• Task prompt
Nothing but the lines from the one with "The width and" through the final line of the entries below should be written out, each exactly as given.

### Source data ###

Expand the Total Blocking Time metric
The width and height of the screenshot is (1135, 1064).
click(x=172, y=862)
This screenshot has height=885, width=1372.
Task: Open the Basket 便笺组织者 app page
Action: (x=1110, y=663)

###

• Problem solution
The width and height of the screenshot is (1135, 1064).
click(x=172, y=862)
This screenshot has height=885, width=1372.
Task: Open the Basket 便笺组织者 app page
Action: (x=1110, y=663)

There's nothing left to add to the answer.